(PROVIDED MATERIAL)

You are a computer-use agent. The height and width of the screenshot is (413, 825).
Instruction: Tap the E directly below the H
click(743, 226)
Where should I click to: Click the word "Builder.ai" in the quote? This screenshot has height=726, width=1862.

(End PROVIDED MATERIAL)
(PROVIDED MATERIAL)

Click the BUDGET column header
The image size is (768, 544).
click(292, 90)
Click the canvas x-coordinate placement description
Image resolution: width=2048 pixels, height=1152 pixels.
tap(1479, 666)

(End PROVIDED MATERIAL)
(PROVIDED MATERIAL)

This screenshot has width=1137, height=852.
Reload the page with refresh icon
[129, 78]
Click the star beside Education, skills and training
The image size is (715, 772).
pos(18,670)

(End PROVIDED MATERIAL)

A verbatim transcription is needed of the lines above, starting at the line with "You are a computer-use" and ending at the line with "Where should I", both included, and of nothing else.

You are a computer-use agent. The height and width of the screenshot is (413, 825).
Instruction: Tap the E directly below the H
click(743, 226)
Where should I click to: Click the word "Builder.ai" in the quote? This screenshot has height=726, width=1862.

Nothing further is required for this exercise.